This is the transcript of a talk given to the Paramitas Study Group on February 16th, 2018. As usual, it draws heavily on talks by respected Zen teachers, in this case particularly Zoketsu Norman Fisher.
Virtually every spiritual tradition includes some form of meditation, but this word can refer to a wide spectrum of very different practices. Indeed, even within Buddhism it can refer to a variety of very different practices, and not all of them involve what we call mindfulness.
There are practices which are referred to as meditation that promote a kind of trance state, which may be pleasant, even blissful, but take one away from the present moment and out of connection with others. Zazen isn’t like that. It has the opposite effect: it promotes the awareness that you are living in a world with other people who also have lives and dreams and needs and pains, and that those people are exactly like you and deserve the same regard that you would want them to give you. Meditation can’t help but increase your empathy. It makes you reluctant to hurt anyone; that would feel like hurting yourself, and no one wants to do that. Hurting someone else is actually worse than hurting yourself: if you hurt yourself you can do something about it, but if you hurt someone else you might not be able to help them, and they might not be able to help themselves, so they have to live with the effects of what you’ve done to them, and so do you.
So ethical practice is intimately linked to the sensitivity we develop in meditation. Jon Kabat-Zinn said it like this: “The human mind, when it doesn’t do the work of mindfulness, winds up becoming a prisoner of its myopic perspective that puts ‘me’ above everything else. We are so caught up in the dualistic perspectives of ‘us’ and ‘them’. But ultimately there is no ‘them’. That’s what we need to wake up to.”
The Buddhist way of life is a deep commitment to working for the wellbeing of others. This is not so much a goal as a paradigm shift in how we view the world. For example, if I want ease, I can reasonably assume that others also want ease… and the practice of securing ease only for myself doesn’t even make sense – what will I do with it? Hoard it, sell it, flaunt it? If I know that the wish for ease lives in all of us, there’s a paradigm shift in how I do my meditation.

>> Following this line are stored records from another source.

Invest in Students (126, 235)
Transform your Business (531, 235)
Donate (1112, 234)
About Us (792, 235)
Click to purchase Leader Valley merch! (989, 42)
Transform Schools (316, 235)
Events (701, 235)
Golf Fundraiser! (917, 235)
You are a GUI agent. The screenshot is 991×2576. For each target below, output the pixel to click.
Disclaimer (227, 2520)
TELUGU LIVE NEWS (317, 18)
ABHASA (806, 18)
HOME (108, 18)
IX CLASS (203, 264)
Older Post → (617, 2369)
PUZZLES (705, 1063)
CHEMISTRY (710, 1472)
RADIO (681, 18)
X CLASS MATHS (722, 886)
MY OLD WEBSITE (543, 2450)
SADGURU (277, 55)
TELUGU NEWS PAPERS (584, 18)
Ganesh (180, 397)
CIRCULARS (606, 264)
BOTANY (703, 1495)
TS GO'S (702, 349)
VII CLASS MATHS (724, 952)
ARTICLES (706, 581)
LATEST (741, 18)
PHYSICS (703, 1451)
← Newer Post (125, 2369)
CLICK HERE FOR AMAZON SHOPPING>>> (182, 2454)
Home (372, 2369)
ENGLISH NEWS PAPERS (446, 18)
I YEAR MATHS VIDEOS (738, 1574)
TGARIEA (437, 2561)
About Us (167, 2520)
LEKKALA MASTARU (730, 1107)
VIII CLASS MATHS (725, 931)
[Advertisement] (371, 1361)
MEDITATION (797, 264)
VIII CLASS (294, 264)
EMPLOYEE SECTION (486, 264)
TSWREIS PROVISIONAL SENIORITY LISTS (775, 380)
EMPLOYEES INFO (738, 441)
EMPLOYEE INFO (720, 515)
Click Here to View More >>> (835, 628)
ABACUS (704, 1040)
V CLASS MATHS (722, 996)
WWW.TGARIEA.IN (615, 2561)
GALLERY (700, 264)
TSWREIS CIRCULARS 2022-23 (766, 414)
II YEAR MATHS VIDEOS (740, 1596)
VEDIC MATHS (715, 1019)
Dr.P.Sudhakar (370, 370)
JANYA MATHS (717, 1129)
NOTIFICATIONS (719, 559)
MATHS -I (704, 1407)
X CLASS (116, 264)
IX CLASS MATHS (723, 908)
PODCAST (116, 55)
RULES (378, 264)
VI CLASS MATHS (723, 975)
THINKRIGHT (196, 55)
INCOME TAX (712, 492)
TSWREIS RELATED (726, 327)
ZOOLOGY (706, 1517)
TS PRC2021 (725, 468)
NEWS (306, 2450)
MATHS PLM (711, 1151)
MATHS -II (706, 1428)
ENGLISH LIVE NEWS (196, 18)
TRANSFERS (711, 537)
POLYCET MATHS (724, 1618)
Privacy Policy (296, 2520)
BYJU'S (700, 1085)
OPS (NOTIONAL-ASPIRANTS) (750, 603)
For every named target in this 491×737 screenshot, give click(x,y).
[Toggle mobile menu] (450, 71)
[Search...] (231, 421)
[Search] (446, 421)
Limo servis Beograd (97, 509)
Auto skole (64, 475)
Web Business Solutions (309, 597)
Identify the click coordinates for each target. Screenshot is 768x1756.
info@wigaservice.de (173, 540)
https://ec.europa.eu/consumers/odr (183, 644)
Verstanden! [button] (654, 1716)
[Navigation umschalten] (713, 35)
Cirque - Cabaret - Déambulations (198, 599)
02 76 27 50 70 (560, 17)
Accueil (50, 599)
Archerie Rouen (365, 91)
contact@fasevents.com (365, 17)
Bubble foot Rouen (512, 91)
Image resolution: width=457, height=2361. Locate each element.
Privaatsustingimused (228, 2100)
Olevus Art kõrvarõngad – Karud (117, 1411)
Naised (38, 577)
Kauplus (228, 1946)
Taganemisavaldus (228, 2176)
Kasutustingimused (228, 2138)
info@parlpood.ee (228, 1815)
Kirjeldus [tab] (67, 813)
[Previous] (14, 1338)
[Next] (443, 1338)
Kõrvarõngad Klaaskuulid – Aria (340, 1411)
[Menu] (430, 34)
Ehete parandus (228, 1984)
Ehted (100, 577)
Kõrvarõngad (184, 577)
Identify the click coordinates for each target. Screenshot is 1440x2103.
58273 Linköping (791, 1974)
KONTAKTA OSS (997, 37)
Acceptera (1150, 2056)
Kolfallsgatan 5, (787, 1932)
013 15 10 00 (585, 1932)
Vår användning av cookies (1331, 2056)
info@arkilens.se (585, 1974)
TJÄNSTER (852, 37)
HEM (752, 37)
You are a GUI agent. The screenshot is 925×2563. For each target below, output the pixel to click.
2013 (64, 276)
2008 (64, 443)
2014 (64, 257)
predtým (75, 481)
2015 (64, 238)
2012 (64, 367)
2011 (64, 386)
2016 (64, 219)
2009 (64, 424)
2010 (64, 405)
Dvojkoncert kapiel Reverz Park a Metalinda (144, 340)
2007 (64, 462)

Buddhist meditation is also the practice of emptiness. We are all interconnected. So if “I” acquire ease, who is it that acquires the ease? It’s not that I don’t exist, but the “I” that I identify as is always changing; it’s dependent on causes and conditions, both known and unknown, both in my time frame and outside of my time frame.
In writings on meditation, the word ‘concentration’ is often used. In English, ‘concentration’ implies doing something wilfully, with purposefulness and grit, and certainly that’s sometimes necessary. But that’s not the real nature of our practice, and our practice can’t depend on those qualities. Kathie Fisher suggests the word ‘immersion”: a sense of falling into our practice: you can allow your practice to fall on you as gently as water, or leaves, or snow; and you can allow whatever hinders you to fall away under its own weight. In this sense we become concentrated like a stock, rich with the essence of who we really are.
Zen meditation has no goal, “no gaining idea”. Those of us who are parents, or who had parents, know that the less we impose expectations on children, the better it is for them. The same is true for ourselves. Katagiri Roshi used to say: Settle yourself on yourself, and let the flower of your life force bloom.
One of the ways that mindfulness helps us is that we start to notice what makes us happy and what makes us unhappy. If you sit Zazen tormented by some conflict you’ve got going on with your partner, your neighbour, your boss … sooner or later you realise that it’s just making you miserable.
Meditation sensitises us to the injuries we inflict on one another – and on ourselves. Speaking harshly to someone may be something you never gave a second thought, but when you sit, it comes back to you, and it pains you to think of inflicting pain on another. You also start to be more aware when things like that are done to you: you can’t escape from feeling the hurt feelings you’ve been trying to ignore. Meditation sensitises you to both yourself and to other people. The more you’re familiar with your own mind, and all its twists and turns, the more clear it becomes that others are probably like this too. The human mind is a constant swirl of activity mostly centred around “me”, full of justifications, recriminations, and scheming to get our own way. When you just stop and sit in silence you notice this over and over again, and eventually you realise that this is just normal. You’re a mess, and you’re in good company. And when you don’t take this mess into account, and pretend it doesn’t exist, things just get worse. But when you see and appreciate the mess, and eventually learn to have a little forgiveness, and maybe even a little humour, you’ll be much more generous and kind with yourself and everyone else.
Sitting Zazen regularly helps us to follow George Bernard Shaw’s advice to “Keep yourself clean and bright; you are the window through which you must see the world”. But ultimately, it is a precious opportunity to express our Buddha nature, and to simply experience, undistracted, the miracle of being alive.